My name's Lexi, and I'm a D3/5 at Charles University First Faculty of Medicine's dental program.

I recently started my periodontics rotation, and they do a lot of implants and osseous surgery.

I've been following the debate over immediate functional loading of dental implants, and IMHO, I'd rather wait for osseointegration than risk failure. But, if the implant is to replace a site in the aesthetic zone, then I have a trilemma: risk failure by immediate loading, destroy two healthy teeth to place a bridge in lieu of placing an implant (and risk complications like decay of the abutments, gum damage, and resorbtion of the non-loaded bone), or leave the patient with an unsightly gap for a few months while the implant integrates.

Option 1: patient gets their smile back in 1 appointment if no bone graft is necessary, with a slight risk of having to do it all over again in the worst case.

Option 2: patient has to have 1 appointment as well, but has to have two healthy teeth ruined, and risks further damage to the area.

Option 3: patient requires two appointments, has to go a few months with a gap, but risk of implant failure is greatly reduced.

So, my question is: can an immediately-restored implant be splinted to adjacent natural teeth to redirect the load while it integrates?

I apologize if this was a stupid question.

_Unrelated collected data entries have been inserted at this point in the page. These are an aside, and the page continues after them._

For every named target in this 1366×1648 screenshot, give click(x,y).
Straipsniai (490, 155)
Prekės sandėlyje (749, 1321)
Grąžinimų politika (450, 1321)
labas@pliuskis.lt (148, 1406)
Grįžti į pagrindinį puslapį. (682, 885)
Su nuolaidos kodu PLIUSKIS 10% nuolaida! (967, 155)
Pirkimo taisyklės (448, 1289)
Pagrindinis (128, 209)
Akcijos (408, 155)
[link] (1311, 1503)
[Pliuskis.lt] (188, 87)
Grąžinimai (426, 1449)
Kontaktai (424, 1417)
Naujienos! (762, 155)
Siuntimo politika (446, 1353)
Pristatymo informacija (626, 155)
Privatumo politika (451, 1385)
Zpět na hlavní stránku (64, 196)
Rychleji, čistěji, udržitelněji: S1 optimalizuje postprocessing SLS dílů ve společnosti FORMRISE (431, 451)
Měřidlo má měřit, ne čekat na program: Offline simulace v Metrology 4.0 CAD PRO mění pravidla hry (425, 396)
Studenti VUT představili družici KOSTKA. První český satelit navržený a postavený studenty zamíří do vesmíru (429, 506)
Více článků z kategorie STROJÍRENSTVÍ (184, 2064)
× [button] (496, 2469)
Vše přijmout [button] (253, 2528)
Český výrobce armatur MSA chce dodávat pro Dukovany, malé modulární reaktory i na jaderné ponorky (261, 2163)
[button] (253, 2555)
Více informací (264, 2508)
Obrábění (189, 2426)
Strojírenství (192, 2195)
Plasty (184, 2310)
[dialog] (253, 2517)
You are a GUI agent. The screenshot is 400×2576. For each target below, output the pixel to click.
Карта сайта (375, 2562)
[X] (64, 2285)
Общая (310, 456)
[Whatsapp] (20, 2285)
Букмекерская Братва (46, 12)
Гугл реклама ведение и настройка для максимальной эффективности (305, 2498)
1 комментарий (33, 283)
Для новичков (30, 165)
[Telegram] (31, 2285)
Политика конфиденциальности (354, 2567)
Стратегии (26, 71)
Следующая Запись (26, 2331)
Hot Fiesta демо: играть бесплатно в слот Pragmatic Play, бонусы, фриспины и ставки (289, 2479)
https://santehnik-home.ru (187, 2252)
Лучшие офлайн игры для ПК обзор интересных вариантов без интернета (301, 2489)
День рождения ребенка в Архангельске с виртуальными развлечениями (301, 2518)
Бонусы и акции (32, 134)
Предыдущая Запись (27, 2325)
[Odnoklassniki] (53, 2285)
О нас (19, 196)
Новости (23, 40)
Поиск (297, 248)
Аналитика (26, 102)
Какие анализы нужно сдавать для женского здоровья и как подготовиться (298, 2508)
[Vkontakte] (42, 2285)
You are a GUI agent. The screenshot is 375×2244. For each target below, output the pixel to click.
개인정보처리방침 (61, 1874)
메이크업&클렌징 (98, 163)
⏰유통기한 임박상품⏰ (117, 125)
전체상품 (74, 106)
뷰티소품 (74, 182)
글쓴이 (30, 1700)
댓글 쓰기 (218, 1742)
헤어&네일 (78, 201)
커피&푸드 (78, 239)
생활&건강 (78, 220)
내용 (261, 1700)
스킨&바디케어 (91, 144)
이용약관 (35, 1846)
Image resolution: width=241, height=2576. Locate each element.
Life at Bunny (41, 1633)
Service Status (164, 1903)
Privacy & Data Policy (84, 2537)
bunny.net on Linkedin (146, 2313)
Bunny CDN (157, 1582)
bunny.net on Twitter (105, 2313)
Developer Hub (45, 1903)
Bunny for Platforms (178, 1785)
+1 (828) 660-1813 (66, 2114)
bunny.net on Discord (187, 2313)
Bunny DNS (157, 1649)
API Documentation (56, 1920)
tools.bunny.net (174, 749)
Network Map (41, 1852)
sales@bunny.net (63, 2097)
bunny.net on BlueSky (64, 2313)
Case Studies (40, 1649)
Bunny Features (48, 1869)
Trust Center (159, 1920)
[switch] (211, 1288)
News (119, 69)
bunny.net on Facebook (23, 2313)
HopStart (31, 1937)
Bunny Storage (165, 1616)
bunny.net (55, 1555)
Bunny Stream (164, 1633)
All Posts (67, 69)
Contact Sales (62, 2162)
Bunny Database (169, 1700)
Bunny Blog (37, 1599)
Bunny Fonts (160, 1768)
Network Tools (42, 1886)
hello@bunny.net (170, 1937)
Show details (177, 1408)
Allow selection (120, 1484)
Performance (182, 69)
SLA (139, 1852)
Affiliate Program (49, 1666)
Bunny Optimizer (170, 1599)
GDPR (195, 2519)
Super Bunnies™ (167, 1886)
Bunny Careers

PS: I plan to practice in California, where I'm originally from (please don't ask why I'm studying dentistry in Prague instead of there...as my username suggests, I am transsexual, and I had many, many problems in my life.at least I'm about to acheive my dream now!). After I graduate, I hope to get accepted into an IDP and then do a periodontics residency. Maybe I should practice in Minnesota to build up funds for the IDP and perio tuition. I'd need to find a dentist who'd supervise me and work for cheap for three years under a limited license, but then I'd have an unrestricted license at the end of it, which I should be able to transfer to California.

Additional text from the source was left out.